Records for this exercise
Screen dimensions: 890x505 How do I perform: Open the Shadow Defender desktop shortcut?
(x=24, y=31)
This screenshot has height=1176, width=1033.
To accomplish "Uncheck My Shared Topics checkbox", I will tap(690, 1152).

==

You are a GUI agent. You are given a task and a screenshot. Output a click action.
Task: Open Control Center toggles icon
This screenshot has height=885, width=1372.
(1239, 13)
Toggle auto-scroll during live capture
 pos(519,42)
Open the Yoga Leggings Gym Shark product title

---

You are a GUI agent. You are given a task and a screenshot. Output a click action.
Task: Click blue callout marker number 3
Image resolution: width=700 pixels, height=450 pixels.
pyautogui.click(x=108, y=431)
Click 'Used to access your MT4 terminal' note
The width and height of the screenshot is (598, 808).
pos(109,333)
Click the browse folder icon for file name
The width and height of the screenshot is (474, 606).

What needs to be done
Switch "browse" to "open" in the lines starting at the one containing "Click the browse folder icon for file name" and ending at the one containing "The width and height of the screenshot is (474, 606).", and give only those lines back with nothing else altered.

Reply
Click the open folder icon for file name
The width and height of the screenshot is (474, 606).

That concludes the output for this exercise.